**Task material**
━━━━━━━━━━━━━━━━

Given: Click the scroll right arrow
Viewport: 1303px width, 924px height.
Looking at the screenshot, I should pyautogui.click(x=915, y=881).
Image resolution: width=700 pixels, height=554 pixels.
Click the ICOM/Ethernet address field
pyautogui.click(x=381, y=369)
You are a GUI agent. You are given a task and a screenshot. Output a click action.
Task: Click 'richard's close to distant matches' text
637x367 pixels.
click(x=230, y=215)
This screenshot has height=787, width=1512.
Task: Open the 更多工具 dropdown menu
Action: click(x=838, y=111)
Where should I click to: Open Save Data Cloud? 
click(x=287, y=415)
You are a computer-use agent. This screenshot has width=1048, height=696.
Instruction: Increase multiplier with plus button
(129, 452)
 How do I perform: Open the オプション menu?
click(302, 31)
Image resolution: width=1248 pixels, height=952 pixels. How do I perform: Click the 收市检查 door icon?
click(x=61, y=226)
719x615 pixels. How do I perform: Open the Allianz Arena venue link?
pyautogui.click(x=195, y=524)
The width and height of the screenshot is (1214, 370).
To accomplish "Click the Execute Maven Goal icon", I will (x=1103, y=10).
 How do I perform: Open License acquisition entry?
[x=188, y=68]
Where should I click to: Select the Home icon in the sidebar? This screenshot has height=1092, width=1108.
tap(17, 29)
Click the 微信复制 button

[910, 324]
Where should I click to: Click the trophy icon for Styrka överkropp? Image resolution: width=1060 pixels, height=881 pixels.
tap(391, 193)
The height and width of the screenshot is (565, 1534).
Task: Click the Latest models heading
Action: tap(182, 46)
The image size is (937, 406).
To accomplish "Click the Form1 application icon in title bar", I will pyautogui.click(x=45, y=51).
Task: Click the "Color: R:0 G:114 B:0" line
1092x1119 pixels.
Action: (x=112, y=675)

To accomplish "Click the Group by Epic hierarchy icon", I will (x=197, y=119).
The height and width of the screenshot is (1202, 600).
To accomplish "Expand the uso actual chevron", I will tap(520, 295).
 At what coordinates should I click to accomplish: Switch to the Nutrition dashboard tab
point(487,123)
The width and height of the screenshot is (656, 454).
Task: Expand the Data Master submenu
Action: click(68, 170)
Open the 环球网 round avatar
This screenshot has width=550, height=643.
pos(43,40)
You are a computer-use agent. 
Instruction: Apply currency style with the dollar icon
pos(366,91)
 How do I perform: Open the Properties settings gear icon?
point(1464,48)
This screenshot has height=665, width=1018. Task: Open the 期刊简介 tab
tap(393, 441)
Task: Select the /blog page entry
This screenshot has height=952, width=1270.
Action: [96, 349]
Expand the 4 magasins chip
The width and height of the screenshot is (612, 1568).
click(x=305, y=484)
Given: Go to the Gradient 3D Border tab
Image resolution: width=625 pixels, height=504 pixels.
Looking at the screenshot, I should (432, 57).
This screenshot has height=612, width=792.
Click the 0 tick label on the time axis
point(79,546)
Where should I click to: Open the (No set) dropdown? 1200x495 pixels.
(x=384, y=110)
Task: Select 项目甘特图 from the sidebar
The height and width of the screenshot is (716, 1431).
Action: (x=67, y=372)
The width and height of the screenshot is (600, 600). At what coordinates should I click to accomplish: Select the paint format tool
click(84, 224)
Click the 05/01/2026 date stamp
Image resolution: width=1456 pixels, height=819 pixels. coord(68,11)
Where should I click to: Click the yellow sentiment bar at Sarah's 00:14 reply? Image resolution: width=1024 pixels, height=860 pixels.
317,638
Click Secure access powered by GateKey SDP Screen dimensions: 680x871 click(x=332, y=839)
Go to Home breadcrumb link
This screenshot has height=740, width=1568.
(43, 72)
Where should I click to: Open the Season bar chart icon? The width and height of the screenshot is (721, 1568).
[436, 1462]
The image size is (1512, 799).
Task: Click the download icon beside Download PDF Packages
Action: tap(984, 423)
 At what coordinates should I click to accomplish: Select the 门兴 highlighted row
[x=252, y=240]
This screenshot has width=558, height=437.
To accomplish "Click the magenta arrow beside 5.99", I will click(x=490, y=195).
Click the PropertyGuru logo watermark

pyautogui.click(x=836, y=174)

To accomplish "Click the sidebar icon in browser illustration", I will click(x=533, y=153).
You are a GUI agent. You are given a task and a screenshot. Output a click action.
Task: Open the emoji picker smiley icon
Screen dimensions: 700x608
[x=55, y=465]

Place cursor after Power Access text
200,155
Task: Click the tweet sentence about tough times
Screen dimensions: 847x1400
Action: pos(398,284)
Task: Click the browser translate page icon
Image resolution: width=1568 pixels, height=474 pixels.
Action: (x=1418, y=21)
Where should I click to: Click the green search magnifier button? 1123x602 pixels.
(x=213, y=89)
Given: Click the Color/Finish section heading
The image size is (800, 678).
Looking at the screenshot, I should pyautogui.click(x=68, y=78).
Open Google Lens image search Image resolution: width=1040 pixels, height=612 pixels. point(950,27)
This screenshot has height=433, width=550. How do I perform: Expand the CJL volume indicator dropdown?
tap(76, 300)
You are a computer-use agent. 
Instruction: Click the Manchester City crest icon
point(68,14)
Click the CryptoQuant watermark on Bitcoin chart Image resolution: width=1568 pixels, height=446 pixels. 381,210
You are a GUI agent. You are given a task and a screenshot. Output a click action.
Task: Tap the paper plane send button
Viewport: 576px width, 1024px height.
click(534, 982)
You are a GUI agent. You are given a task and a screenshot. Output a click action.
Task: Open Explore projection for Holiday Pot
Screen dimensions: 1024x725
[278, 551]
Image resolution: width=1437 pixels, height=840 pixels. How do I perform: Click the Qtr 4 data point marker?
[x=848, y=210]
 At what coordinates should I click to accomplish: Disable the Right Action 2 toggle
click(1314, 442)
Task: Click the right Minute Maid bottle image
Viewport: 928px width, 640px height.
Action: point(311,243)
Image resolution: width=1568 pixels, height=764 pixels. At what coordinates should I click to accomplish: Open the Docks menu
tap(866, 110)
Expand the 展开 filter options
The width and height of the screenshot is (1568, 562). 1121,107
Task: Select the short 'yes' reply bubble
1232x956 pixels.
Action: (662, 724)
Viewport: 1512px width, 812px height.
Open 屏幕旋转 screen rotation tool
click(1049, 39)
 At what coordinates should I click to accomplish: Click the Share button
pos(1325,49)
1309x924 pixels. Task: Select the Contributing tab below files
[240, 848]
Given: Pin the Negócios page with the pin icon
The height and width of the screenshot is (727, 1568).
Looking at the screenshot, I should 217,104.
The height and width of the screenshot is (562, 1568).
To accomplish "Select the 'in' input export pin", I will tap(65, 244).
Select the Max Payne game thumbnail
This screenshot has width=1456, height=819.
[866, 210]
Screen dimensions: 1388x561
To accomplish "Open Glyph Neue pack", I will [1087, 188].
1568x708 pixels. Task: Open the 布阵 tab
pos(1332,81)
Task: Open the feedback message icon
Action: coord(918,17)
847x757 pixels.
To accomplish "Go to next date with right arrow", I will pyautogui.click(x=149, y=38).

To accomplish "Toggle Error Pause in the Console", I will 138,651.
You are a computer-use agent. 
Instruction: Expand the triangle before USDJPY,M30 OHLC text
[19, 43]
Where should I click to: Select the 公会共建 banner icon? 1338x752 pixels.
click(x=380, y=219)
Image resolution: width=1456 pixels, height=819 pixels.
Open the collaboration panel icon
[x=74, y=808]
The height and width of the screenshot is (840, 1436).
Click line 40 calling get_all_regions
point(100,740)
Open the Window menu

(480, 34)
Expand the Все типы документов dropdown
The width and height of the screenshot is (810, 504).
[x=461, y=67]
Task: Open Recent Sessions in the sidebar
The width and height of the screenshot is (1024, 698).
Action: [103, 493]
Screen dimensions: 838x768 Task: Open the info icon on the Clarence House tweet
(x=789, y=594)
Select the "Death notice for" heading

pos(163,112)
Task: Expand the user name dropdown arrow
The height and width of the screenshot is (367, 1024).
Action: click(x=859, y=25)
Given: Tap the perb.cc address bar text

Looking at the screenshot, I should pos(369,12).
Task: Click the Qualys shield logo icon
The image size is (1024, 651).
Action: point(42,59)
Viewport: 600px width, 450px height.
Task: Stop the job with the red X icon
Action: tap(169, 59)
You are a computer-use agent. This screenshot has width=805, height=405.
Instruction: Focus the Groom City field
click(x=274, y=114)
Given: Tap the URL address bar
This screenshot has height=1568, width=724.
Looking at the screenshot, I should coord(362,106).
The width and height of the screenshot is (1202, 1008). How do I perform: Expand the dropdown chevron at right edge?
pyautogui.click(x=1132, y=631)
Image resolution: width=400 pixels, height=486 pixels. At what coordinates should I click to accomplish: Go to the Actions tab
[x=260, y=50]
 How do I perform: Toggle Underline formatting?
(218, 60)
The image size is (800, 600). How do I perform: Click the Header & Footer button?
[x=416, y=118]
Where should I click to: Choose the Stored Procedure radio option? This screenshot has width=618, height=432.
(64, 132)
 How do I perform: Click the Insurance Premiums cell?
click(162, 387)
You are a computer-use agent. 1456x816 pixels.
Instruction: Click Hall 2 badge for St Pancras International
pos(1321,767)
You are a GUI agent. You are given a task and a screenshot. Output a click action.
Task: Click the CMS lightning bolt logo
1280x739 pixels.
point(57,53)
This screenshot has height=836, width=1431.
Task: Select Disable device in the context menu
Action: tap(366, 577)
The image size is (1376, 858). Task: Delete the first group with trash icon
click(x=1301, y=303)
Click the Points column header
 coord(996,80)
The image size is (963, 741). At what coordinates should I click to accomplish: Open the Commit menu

━━━━━━━━━━━━━━━━

**Exercise**
Gather every line in the material above that contains the string "dropdown", treating uppercase and lowercase as different, and copy each of those lines in full.

**Result below**
Task: Open the 更多工具 dropdown menu
Where should I click to: Open the (No set) dropdown? 1200x495 pixels.
This screenshot has height=433, width=550. How do I perform: Expand the CJL volume indicator dropdown?
Expand the Все типы документов dropdown
Task: Expand the user name dropdown arrow
The width and height of the screenshot is (1202, 1008). How do I perform: Expand the dropdown chevron at right edge?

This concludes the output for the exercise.